---- DATA FOR PROCESSING

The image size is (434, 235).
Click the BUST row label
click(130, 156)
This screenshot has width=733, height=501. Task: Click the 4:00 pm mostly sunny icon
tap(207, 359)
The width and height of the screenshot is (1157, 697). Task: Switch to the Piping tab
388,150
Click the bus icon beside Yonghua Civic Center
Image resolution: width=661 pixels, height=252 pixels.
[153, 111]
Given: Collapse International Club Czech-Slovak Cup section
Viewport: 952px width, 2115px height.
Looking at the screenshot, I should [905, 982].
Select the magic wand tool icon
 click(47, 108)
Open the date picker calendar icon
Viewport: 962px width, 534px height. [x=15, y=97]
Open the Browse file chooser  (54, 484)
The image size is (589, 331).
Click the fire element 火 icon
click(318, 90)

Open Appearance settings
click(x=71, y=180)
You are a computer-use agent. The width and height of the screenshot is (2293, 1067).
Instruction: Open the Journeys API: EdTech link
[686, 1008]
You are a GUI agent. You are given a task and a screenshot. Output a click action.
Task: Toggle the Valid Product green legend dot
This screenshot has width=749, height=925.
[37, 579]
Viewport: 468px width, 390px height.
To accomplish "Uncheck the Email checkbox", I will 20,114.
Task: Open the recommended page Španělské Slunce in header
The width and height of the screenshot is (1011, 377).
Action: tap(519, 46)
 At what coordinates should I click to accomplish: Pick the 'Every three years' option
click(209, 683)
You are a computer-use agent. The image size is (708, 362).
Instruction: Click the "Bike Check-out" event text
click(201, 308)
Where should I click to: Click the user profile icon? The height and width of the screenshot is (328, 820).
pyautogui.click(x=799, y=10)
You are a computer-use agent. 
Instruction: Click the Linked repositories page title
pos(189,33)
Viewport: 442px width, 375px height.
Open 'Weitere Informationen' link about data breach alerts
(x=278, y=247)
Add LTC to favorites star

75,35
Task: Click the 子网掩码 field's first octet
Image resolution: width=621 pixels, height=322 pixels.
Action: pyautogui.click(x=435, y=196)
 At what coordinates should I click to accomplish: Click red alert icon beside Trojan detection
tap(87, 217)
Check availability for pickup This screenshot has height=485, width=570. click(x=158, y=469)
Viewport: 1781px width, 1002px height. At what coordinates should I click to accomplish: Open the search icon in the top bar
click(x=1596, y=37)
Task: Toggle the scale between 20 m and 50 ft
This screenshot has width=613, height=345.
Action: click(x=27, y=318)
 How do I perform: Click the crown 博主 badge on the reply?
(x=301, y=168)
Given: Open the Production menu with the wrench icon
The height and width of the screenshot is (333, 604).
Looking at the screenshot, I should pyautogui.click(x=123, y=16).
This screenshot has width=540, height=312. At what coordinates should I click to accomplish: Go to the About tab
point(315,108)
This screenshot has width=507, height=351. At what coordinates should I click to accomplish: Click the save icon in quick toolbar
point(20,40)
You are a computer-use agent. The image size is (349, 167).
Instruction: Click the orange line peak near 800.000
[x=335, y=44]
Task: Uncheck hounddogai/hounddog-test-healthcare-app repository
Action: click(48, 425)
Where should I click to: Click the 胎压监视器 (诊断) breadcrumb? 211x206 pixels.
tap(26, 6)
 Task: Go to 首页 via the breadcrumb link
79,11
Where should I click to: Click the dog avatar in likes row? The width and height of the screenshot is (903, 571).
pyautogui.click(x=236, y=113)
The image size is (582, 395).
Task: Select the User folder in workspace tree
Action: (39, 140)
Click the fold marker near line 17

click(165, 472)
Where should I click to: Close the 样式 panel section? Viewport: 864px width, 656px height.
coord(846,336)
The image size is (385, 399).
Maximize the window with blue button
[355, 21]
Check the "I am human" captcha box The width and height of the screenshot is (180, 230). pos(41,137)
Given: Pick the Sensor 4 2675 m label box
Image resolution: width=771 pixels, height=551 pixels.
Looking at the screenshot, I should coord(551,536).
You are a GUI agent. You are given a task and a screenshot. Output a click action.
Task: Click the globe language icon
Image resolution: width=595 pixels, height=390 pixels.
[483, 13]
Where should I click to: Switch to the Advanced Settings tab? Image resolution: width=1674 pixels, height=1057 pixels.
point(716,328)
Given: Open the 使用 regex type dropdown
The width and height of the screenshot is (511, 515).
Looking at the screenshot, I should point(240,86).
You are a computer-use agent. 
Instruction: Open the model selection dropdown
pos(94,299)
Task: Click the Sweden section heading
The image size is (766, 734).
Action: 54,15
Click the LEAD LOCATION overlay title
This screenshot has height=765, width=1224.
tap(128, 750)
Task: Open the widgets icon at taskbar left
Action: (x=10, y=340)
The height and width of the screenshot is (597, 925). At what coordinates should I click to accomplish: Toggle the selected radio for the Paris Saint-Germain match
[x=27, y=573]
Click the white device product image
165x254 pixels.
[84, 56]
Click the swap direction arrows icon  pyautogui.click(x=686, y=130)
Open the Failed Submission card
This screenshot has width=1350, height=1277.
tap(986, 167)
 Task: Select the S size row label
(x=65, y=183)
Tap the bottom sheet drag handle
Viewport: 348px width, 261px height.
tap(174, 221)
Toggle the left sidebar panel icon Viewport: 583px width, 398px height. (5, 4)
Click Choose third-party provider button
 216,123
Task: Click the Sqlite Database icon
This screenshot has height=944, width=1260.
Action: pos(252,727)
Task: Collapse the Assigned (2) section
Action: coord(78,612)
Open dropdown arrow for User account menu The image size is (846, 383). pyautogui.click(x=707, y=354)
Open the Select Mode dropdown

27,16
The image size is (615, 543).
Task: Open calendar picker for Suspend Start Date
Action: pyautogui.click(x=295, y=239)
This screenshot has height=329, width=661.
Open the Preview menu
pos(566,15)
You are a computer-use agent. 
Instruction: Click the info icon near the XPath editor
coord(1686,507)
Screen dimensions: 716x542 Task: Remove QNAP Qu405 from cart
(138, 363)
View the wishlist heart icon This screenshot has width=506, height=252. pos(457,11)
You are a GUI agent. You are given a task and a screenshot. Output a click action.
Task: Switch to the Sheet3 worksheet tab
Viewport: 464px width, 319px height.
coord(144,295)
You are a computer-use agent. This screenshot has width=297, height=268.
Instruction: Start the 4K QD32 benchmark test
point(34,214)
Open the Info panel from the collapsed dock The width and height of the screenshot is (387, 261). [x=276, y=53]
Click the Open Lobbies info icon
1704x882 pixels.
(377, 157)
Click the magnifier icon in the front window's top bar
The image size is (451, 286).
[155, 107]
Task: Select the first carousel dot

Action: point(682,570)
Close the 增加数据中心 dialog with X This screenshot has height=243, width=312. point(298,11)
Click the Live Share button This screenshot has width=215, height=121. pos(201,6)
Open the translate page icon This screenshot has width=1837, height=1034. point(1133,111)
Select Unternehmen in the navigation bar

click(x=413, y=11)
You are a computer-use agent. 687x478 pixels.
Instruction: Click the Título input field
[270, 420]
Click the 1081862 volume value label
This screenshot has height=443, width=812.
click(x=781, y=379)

--------

## WHAT IS REQUIRED
Copy out verbatim the part of the material that opens with the line containing "The image size is (589, 331)." and closes with the line containing "click(x=71, y=180)", both of those lines included.

## RESPONSE TO THE EXERCISE
The image size is (589, 331).
Click the fire element 火 icon
click(318, 90)

Open Appearance settings
click(x=71, y=180)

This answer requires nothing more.